## COSA FARE:
- 1) Riscrivi parola per parola tutto il testo su Gitto e Mondragone.
- 2) Individua nei record ogni riga che contiene la parola "button" e copiala.

------ TESTO FORNITO

Nel 1992 dopo pochi mesi di libertà venne raggiunto da una nuova ordinanza, ma si diede alla latitanza. Gitto era soprannominato dai compagni di merenda del clan La Torre «il monaco». Il suo mentore pare fosse proprio Augusto La Torre. In carcere non si è mai pentito e insieme a Fragnoli e Gagliardi è un irriducibile. Nel 2011 finì di nuovo nel mirino della Dda con accuse pesantissime, assieme al boss, ex pentito, Augusto La Torre, considerato mandante della morte del biondissimo capozona Donato Pagliuca, detto Renato, appassionato di moto. Era il 14 agosto del 1995. Donato Pagliuca non voleva macchiarsi del duplice omicidio di Mario Santoro e Sebastiano Caterino «per fare un piacere al boss Bidognetti». Pochi giorni prima della sua fine, aveva raccontato il collaboratore Giuseppe Valente «andammo a trovare al mare, io e Piccirillo, Pagliuca con moglie e figlio.

Lo trovammo depresso, con gli occhi lucidi, anche noi ci commuovemmo perché capimmo che c'era realmente pericolo di morte». E così fu. Storia passata. Intanto, per altri delitti Gitto fu arrestato e ha beneficiato delle liberazioni anticipate e permessi premio. In carcere ha imparato a dipingere. Ora è tornato a Mondragone in veste di «artista» lì, nella sua Mondragone, dove potrebbe venire a galla un nuovo clan formato da ex fedelissimi dei Pagliuca e nuove leve, «cani sciolti» che hanno solo bisogno di una guida da cui dipendere.

------------
------ DATI FORNITI

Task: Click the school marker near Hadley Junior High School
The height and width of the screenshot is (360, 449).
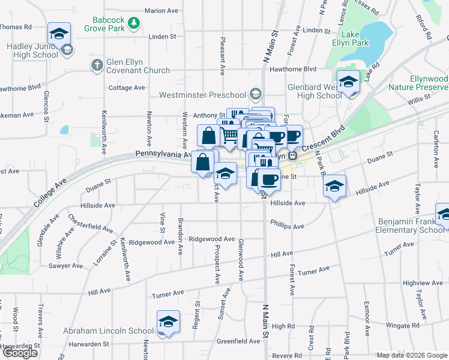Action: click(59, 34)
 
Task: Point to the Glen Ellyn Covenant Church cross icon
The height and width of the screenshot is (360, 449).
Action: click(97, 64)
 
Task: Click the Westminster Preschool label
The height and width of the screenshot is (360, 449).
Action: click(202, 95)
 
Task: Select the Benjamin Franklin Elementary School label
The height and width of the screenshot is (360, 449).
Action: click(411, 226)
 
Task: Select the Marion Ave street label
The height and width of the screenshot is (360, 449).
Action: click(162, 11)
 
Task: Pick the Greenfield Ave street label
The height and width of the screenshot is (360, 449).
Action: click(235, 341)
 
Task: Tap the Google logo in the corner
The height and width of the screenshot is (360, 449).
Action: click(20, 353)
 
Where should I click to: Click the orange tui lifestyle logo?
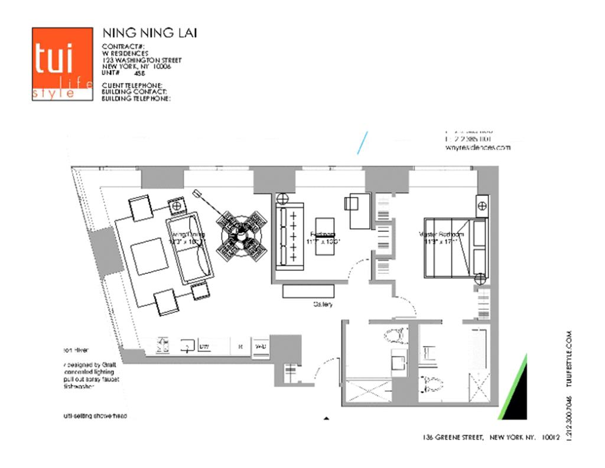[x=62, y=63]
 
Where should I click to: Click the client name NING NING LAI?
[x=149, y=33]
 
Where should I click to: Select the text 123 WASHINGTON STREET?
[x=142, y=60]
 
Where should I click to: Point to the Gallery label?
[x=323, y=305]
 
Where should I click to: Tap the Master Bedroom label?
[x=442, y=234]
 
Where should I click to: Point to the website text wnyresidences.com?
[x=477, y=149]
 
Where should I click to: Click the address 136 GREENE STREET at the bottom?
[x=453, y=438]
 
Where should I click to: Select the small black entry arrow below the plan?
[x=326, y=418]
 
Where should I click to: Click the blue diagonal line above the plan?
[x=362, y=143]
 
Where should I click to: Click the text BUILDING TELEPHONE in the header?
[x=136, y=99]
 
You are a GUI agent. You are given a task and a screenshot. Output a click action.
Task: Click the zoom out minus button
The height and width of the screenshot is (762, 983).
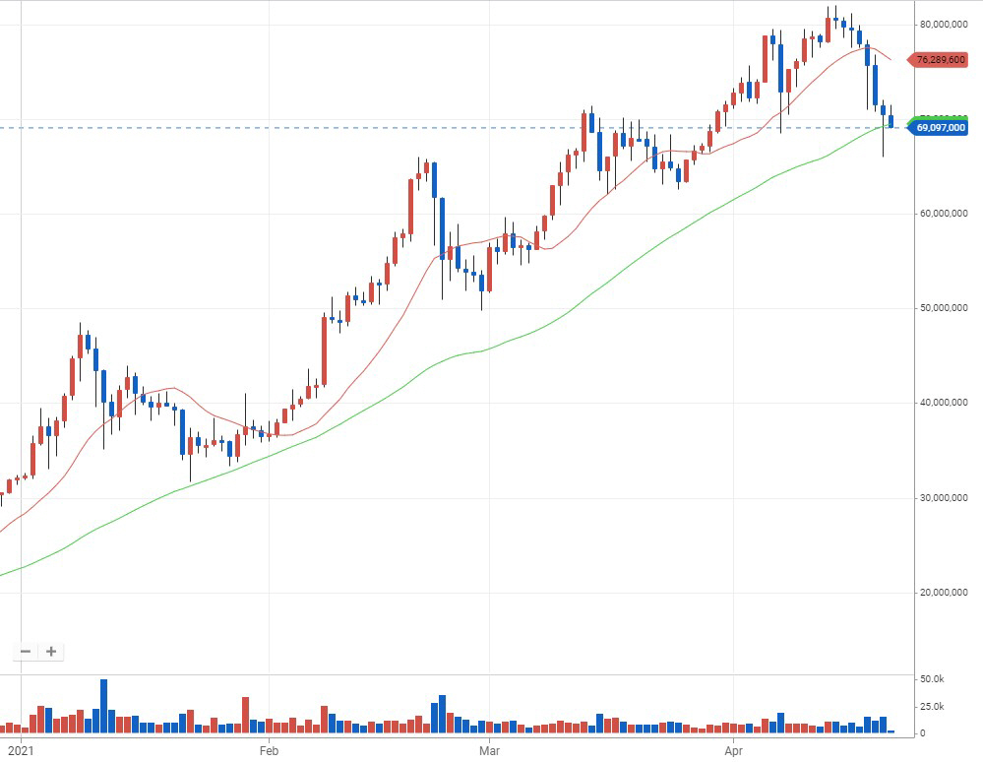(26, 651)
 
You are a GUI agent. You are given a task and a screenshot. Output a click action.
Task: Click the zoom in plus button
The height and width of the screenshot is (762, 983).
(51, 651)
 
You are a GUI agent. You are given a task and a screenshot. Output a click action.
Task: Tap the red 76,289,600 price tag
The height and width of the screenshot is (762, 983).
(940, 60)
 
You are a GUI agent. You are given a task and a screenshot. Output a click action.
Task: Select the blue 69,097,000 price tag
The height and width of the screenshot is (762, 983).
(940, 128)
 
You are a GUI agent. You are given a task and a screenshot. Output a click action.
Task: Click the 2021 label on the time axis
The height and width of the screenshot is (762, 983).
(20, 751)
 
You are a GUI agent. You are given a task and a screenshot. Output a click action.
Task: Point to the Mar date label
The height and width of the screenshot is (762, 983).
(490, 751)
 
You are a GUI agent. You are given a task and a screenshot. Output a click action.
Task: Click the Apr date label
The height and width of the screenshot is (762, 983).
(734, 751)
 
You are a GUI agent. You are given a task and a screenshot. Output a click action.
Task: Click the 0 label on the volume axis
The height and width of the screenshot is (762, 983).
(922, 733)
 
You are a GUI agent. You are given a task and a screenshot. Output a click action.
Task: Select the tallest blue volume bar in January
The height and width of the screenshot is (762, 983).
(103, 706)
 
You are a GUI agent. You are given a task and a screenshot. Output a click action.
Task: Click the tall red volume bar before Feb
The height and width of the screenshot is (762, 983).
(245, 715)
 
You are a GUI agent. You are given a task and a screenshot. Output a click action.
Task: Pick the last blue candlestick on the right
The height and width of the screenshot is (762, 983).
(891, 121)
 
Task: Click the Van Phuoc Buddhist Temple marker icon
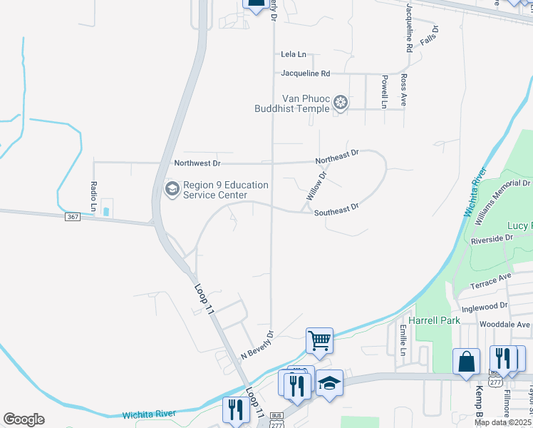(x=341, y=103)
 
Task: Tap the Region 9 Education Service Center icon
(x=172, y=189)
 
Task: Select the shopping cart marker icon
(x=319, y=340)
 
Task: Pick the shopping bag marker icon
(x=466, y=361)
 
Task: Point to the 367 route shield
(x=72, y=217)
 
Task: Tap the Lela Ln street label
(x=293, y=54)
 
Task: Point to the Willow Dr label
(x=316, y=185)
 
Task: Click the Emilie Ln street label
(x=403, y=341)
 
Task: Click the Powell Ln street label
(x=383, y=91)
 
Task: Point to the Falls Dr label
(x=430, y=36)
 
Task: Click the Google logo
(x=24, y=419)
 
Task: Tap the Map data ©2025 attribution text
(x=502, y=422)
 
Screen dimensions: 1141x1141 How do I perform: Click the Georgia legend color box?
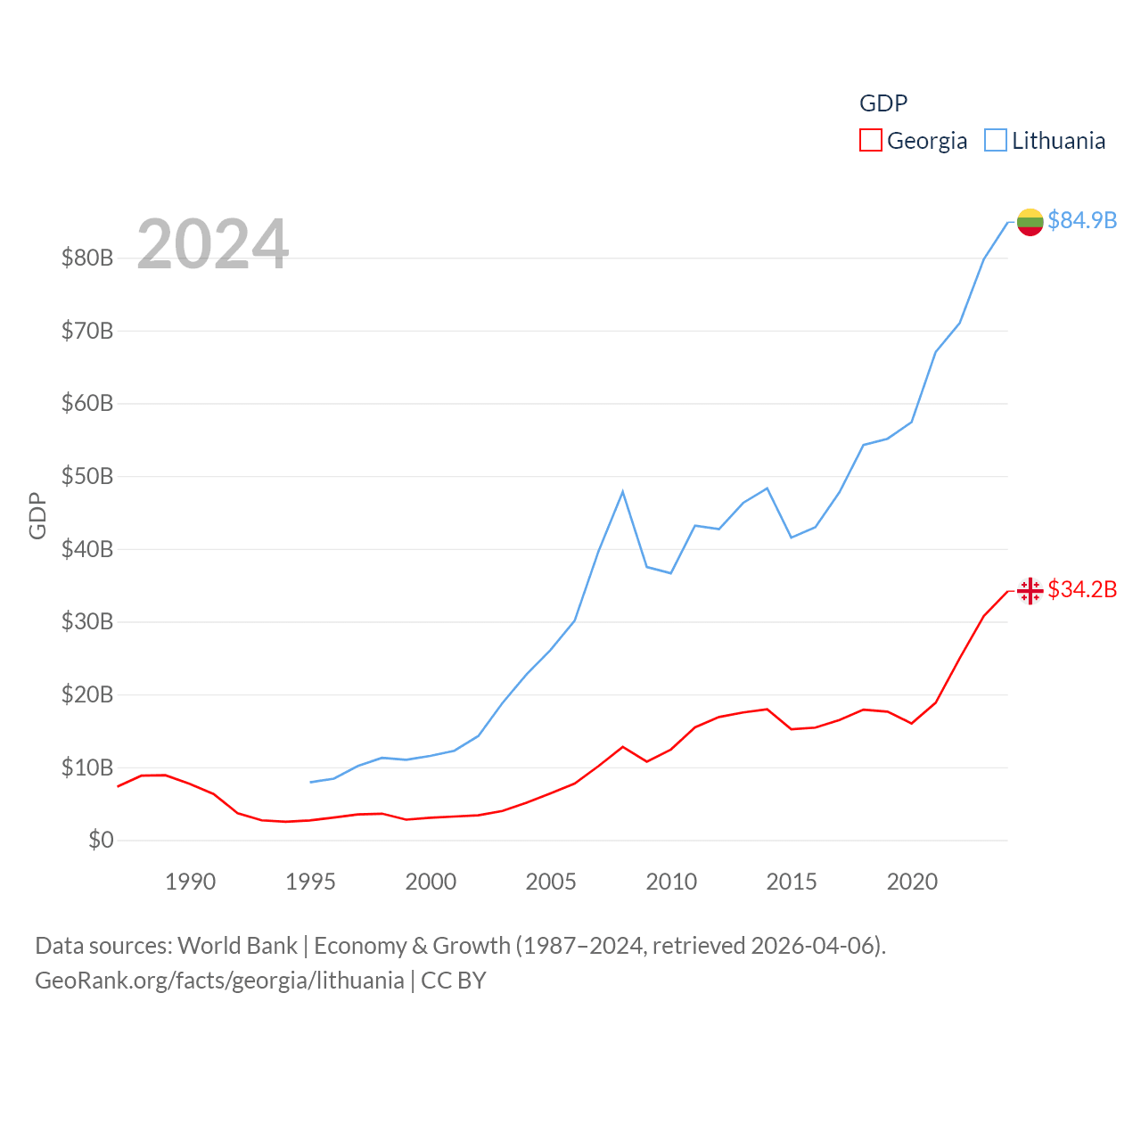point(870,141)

------------
------ DATI FORNITI

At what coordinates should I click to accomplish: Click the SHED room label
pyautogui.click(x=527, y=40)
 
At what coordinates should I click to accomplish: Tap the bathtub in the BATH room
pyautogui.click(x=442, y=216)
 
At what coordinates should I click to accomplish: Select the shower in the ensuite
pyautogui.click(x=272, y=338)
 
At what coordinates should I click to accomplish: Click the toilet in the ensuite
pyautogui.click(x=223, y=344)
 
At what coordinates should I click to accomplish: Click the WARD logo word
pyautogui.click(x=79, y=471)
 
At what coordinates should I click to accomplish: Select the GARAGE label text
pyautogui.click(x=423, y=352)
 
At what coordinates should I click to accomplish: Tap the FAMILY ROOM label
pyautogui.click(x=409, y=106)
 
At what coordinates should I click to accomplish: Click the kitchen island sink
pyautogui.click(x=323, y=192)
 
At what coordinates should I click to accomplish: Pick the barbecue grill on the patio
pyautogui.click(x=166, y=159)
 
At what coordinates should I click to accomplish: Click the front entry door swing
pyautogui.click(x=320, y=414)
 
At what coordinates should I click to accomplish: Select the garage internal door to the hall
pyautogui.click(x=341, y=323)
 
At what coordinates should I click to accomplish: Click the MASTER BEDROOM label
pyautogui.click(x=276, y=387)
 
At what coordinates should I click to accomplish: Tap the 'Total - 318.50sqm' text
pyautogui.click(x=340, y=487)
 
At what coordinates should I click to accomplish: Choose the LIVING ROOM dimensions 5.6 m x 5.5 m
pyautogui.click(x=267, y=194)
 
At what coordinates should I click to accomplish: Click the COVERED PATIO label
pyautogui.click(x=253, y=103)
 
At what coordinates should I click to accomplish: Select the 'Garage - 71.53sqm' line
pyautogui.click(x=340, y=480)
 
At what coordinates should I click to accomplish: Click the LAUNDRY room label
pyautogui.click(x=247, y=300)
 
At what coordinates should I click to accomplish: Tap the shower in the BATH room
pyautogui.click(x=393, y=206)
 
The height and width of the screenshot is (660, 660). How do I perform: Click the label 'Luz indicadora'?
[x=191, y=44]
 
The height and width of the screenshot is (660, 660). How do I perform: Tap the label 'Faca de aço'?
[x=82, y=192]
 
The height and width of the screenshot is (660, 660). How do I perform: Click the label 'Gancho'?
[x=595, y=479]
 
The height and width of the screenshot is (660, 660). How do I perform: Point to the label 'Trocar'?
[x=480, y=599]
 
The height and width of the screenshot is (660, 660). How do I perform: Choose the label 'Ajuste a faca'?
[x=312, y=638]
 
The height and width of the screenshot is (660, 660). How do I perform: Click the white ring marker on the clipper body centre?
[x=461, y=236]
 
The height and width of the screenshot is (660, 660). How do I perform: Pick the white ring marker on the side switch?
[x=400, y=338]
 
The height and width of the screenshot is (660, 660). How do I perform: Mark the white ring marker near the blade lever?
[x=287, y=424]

------------
------ DATI FORNITI

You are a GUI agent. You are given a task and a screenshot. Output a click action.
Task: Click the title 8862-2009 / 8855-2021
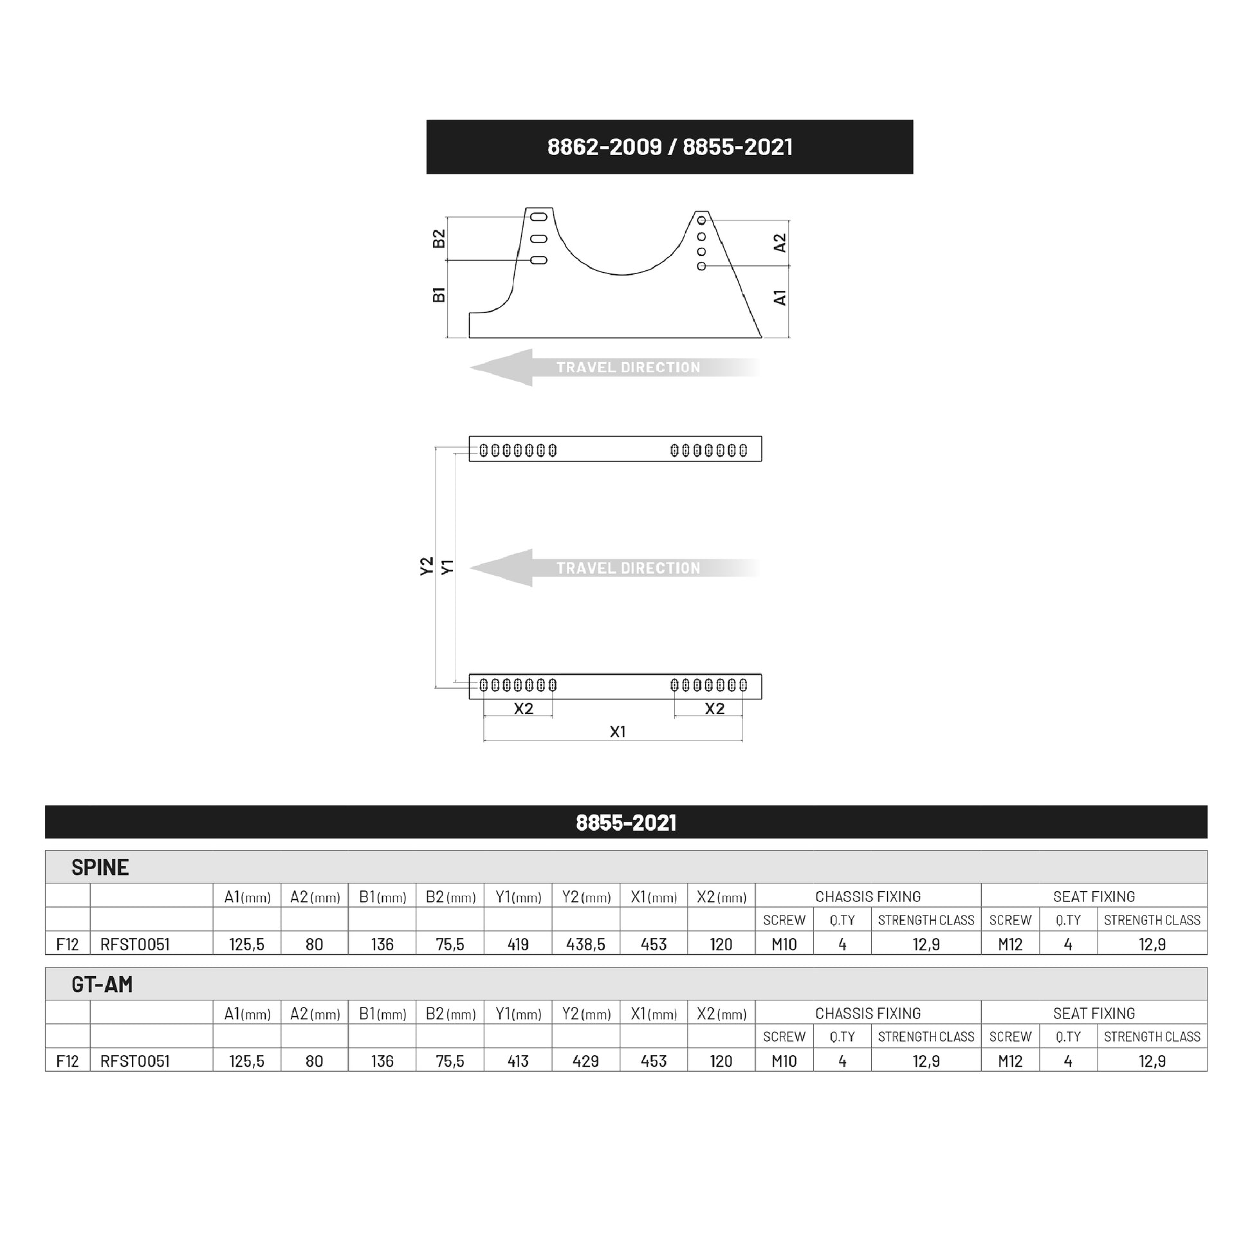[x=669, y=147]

------------

## RISPOSTE PER COMPITO:
- 1)
Nel 1992 dopo pochi mesi di libertà venne raggiunto da una nuova ordinanza, ma si diede alla latitanza. Gitto era soprannominato dai compagni di merenda del clan La Torre «il monaco». Il suo mentore pare fosse proprio Augusto La Torre. In carcere non si è mai pentito e insieme a Fragnoli e Gagliardi è un irriducibile. Nel 2011 finì di nuovo nel mirino della Dda con accuse pesantissime, assieme al boss, ex pentito, Augusto La Torre, considerato mandante della morte del biondissimo capozona Donato Pagliuca, detto Renato, appassionato di moto. Era il 14 agosto del 1995. Donato Pagliuca non voleva macchiarsi del duplice omicidio di Mario Santoro e Sebastiano Caterino «per fare un piacere al boss Bidognetti». Pochi giorni prima della sua fine, aveva raccontato il collaboratore Giuseppe Valente «andammo a trovare al mare, io e Piccirillo, Pagliuca con moglie e figlio.

Lo trovammo depresso, con gli occhi lucidi, anche noi ci commuovemmo perché capimmo che c'era realmente pericolo di morte». E così fu. Storia passata. Intanto, per altri delitti Gitto fu arrestato e ha beneficiato delle liberazioni anticipate e permessi premio. In carcere ha imparato a dipingere. Ora è tornato a Mondragone in veste di «artista» lì, nella sua Mondragone, dove potrebbe venire a galla un nuovo clan formato da ex fedelissimi dei Pagliuca e nuove leve, «cani sciolti» che hanno solo bisogno di una guida da cui dipendere.

- 2)
Task: Click the zoom out minus button
Task: Click the zoom in plus button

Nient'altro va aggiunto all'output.